原発事故の村に乳牛戻る 8年ぶり生乳出荷 福島 葛尾村

原発事故の村に乳牛戻る 8年ぶり生乳出荷 福島 葛尾村
原発事故の影響で乳牛がいなくなっていた福島県葛尾村の牧場が復活を果たし、8年ぶりに生乳の出荷を再開しました。
福島県葛尾村にある「佐久間牧場」は東京電力福島第一原発の事故の前、多いときで乳牛およそ130頭を飼育し、一日2500リットル以上の生乳を出荷していましたが、事故のあと乳牛はすべていなくなりました。

経営者の佐久間哲次さんは去年、北海道でホルスタインを購入して事故前と同じ場所で再び酪農を始め、佐久間さんによりますと、県や村の16回にわたる検査の結果、生乳の安全が確認されて、11日、8年ぶりに生乳の出荷を再開しました。

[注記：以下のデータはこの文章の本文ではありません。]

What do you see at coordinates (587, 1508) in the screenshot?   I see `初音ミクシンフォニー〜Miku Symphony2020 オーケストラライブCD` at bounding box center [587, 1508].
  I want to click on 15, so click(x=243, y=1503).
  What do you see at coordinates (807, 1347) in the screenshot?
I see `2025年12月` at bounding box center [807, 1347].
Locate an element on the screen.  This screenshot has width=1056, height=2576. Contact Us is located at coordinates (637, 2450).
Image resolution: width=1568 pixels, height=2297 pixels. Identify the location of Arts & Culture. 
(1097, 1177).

出荷されたのは9日から11日朝にかけて絞られた600リットルで、タンクに入れられトラックで運ばれていきました。

牧場では今後、子牛が20頭前後産まれる見込みで、出荷量は徐々に増える予定だということです。

佐久間さんは「ようやくこの日が来たという思いです。これから牛たちとおいしい福島の生乳を届けていきたい」と話していました。

福島県内ではこのほか楢葉町と川俣町山木屋地区の避難指示が解除された地域でもすでに生乳の出荷が再開されています。